MIAMI – The Florida Third Circuit Court of Appeal upheld a ruling that awarded Kesoki Painting LLC $91,904 for work done as a subcontractor on a construction project for the Miami-Dade County Overtown Transit Village, according to an order entered Dec. 19.
Westchester Fire Insurance Co. LLC filed the appeal on behalf of surety agreement party Lee Construction Group Inc.
The appeals court said Lee Construction Group entered a subcontractor agreement with Kesoki in March 2014 under which subcontractor Lee Construction Group agreed to seal windows being installed as a part of the project to make them waterproof.
The court said the dispute arose after the county allegedly changed the way it wanted the gaskets used in the sealing to be cut.
“The controlling specifications did not include instructions to cut the gaskets at an angle,” the appeals court ruling said. “However, the county determined that instead of trimming the gaskets level with the frame before applying the sealant, it wanted the gaskets cut at a 45-degree angle.”
The appeals court said Lee Construction Group President Luis Enriquez told the project manager the angled cut “would be more time consuming and costly” and could “impede the windows’ structural integrity.”
However, the ruling said the county insisted that the gaskets be cut and at an angle. Still, the court said Kesoki, at Enriquez’s request, did not initially change the cost for its work because there was a possibility that a cheaper sealant could be used to offset the additional labor costs.

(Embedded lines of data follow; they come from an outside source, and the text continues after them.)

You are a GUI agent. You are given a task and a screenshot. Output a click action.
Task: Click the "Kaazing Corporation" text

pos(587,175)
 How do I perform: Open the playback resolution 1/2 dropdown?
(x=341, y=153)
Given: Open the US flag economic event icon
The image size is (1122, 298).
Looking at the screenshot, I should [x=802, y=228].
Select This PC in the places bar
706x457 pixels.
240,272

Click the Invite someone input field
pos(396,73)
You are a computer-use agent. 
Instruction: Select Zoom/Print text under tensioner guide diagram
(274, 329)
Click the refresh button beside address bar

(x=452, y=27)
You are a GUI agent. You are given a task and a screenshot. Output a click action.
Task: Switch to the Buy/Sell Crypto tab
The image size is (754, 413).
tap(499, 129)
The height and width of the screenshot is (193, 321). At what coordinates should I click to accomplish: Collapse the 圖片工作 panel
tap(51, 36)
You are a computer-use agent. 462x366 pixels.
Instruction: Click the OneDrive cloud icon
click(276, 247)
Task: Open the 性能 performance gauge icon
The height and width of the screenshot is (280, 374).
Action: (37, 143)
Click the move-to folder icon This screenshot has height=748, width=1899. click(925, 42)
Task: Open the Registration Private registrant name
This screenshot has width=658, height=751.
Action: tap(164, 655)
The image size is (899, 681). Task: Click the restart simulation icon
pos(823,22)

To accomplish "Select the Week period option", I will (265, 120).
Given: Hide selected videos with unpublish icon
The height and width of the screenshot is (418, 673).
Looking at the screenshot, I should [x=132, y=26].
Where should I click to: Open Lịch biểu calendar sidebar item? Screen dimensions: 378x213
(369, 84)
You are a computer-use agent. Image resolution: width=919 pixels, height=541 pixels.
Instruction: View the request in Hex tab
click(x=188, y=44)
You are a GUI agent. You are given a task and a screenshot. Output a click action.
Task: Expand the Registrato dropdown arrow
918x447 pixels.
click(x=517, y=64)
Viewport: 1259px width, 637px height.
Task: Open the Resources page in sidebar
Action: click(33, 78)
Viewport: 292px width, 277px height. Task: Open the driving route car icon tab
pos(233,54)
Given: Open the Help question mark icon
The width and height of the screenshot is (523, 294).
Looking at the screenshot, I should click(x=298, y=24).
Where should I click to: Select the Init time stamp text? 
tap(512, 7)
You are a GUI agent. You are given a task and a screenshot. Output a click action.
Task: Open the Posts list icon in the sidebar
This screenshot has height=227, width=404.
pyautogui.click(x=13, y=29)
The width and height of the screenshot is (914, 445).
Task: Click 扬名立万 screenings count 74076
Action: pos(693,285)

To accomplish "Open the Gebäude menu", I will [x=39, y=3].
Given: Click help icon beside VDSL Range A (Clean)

“Ultimately, the less-expensive sealant was not used, and the anticipated savings never materialized,” the appeals court said in its opinion.
Kesoki sued Westchester after the county refused to pay the adjusted cost, citing the terms of the original subcontract.
After the jury awarded $91,904 to Kesoki, the appeals court said a directed verdict should be made in its favor because “(1) (Charles Nyarko), the project architect had final say as to the scope of work disputes, and (2) Kesoki could only modify the agreement with respect to the gasket-cutting work with a signed writing from both Lee and Kesoki.”
The appeals court said it agreed with the Miami-Dade County Circuit Court’s decision to deny Westchester’s directed verdict request.
“Here, Lee did what the agreement provided for by directing Kesoki, in writing, to undertake the additional work of cutting the gaskets at a 45-degree angle,” appeals court Judge Richard Suarez wrote in the ruling. “No modification of the agreement was necessary because the agreement itself already allowed Lee to make such changes to the work.”